# [VORGEGEBENER TEXT]
★ ★ ★ ★

Sie wisse nicht, was der Hauptgrund für das Auftauchen der Polizisten gewesen sei.
Sie habe schließlich die Information erhalten, dass ihr Mann verstorben sei. Sie habe jedoch die Leiche nie gesehen. Sie sei von einem Arbeitskollegen ihres Mannes darüber informiert worden.
Auf ihre eigenen Probleme angesprochen, meinte sie, dass sie immer wieder zu ihnen gekommen seien. Sie hätten sie immer wieder bedroht und befragt. Sie hätten auch gemeint, sie wisse genau, was ihr Mann getrieben habe. Es seien mehr Informationen von ihr gefordert worden.
Befragt, ob sie jemals unmittelbar bedroht worden sei oder es zu körperlichen Übergriffen gekommen sei, verneinte sie.
Befragt, was sie nach fast zwei Jahren veranlasst habe, das Land zu verlassen, meinte sie, dass sie in Frieden leben habe wollen, was ihr jedoch nicht möglich gewesen sei.
Seitens der Regierung sei sie nicht bedroht worden. Es seien die Behörden gewesen, die ihr immer Stress gemacht hätten. Nachdem ihr Vater dies alles mitbekommen habe, habe ihr dieser empfohlen das Land zu verlassen.
Auf Vorhalt ihrer Ausführungen in der Erstbefragung, wo sie erklärte, der Vater ihres Sohnes sei vor ihren Augen getötet worden und habe sie Angst, von den Regierungsgegnern getötet zu werden, meinte sie, es könne sein, dass sie das aufgrund des Stresses gesagt habe. Es stimme aber nicht ganz. Sie habe eingangs schon gemeint, dass das Protokoll der Erstbefragung nicht richtig sei. Sie habe nur gesagt, dass sie gehört habe, wie sie geschossen hätten. Es sei so gewesen, wie sie es in der heutigen Einvernahme sage. Hätte sie dort Frieden gehabt, hätte sie nicht so viel Geld bezahlt, um hierher zu kommen. Sie seien immer zu Fuß unterwegs gewesen. Es sei gefährlich gewesen, mit ihrem Sohn hierher zu kommen.

★ ★ ★ ★

# [AUFGABENSTELLUNG]
a - Schreibe den Abschnitt des Befragungsprotokolls von „Befragt, was sie“ bis „Land zu verlassen.“ neu und ersetze darin „Behörden“ durch „Sicherheitskräfte“.
b - Beantworte anhand des Befragungsprotokolls:
(i) Von wem wurde sie über den Tod ihres Mannes informiert?
(ii) Wer empfahl ihr, das Land zu verlassen?
(iii) Wie seien sie laut ihrer Aussage immer unterwegs gewesen?
c - Setze das Befragungsprotokoll im selben Stil nach seinem letzten Satz fort.
Die nachstehenden Zeilen stammen aus einer anderen Quelle.

# [DATENABSCHNITT]
★ ★ ★ ★

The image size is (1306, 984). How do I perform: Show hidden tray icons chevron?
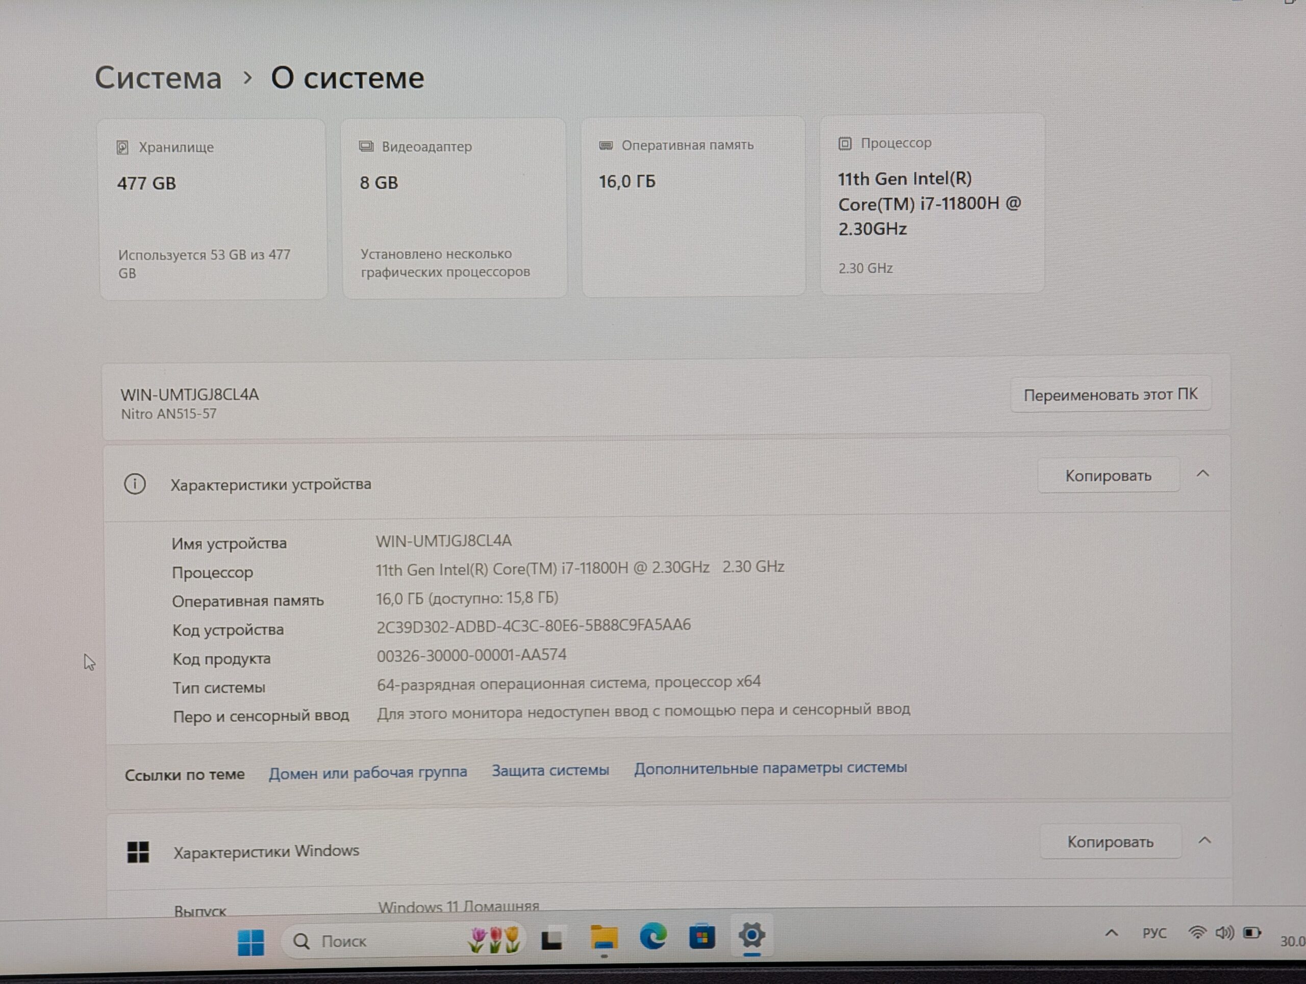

★ ★ ★ ★

# [ENDGÜLTIGE ANTWORTEN]
a -
Befragt, was sie nach fast zwei Jahren veranlasst habe, das Land zu verlassen, meinte sie, dass sie in Frieden leben habe wollen, was ihr jedoch nicht möglich gewesen sei.
Seitens der Regierung sei sie nicht bedroht worden. Es seien die Sicherheitskräfte gewesen, die ihr immer Stress gemacht hätten. Nachdem ihr Vater dies alles mitbekommen habe, habe ihr dieser empfohlen das Land zu verlassen.

b -
(i) Von einem Arbeitskollegen ihres Mannes.
(ii) Ihr Vater.
(iii) Zu Fuß.

c -
Auf Nachfrage, ob sie die Hintergründe nennen könne, warum ihr Haus durchsucht worden sei, meint sie, es nicht zu wissen. Da sie auch Bücher durchsucht hätten, vermute sie, dass sie Dokumente gesucht hätten.
Über den gesamten Zeitraum bis zu ihrer Ausreise seien sie alle zwei bis drei Wochen gekommen. Sie seien einfach gekommen, hätten die Wohnung durchsucht und seien wieder gegangen. Sie hätten ihr immer wieder nur gesagt, sie würden wissen, was ihr Mann gemacht habe. Sie sei aufgefordert worden, die Wahrheit zu sagen, bevor ihr etwas zustoße.
Ihr Vater habe ihr schließlich geholfen, das Land zu verlassen. Danach sei sie von ihrer Schwester unterstützt worden.
Befragt, wie sie im Lichte der befürchteten Bedrohung seitens der Behörden das Land mit einem Kleinkind verlassen habe, meinte sie, dass sie die dies durch Arbeitskollegen ihres Mannes geschafft habe. Es sei auch ein Freund von ihr gewesen und habe alles organisiert.
Es wäre ihr nicht möglich, woanders in Eritrea zu leben. Sie sei oft bei ihren Eltern und auch einmal bei einer Freundin gewesen, sei ihr Aufenthalt dort aber in Erfahrung gebracht worden.
Der Beschwerdeführerin wurden Länderinformationen zum Herkunftsstaat vorgehalten und erklärte sie zu diesen, dass die Leute mit der Regierung nicht zufrieden seien und die Bevölkerung unter der allgemeinen Lage leide.
Ihr Sohn habe keine eigenen Fluchtgründe.
Sie habe hier viele Freunde, wolle die Sprache schnell lernen, Arbeit finden und hier mit ihrem Sohn in Frieden leben.
Sie legte Deutschkursbestätigungen und eine Bestätigung des XXXX über ihr Engagement als Freiwillige vor.
Mit dem im Spruch angeführten Bescheid des Bundesamtes für Fremdenwesen und Asyl vom 23.03.2017 wurde unter Spruchteil I. der Antrag auf internationalen Schutz hinsichtlich der Zuerkennung des Status der Asylberechtigten abgewiesen, der Beschwerdeführerin in Spruchteil II. der Status einer subsidiär Schutzberechtigten erteilt und ihr in Spruchteil III. eine befristete Aufenthaltsberechtigung gemäß § 8 Abs. 4 AsylG 2005 bis zum 22.03.2018 erteilt.
In der Begründung des Bescheides wurden die oben bereits im wesentlichen Inhalt wiedergegebenen Einvernahmen dargestellt und Feststellungen zu Eritrea getroffen.
Dass die Beschwerdeführerin im Herkunftsland der Gefahr einer asylrelevanten Verfolgung ausgesetzt gewesen sei, wurde von der belangten Behörde nicht festgestellt. Vielmehr habe sie keine asylrelevante Verfolgung glaubhaft machen können.
Beweiswürdigend wurde ausgeführt, dass das Vorbringen nicht den Anforderungen entspreche, um dieses als glaubwürdig zu beurteilen.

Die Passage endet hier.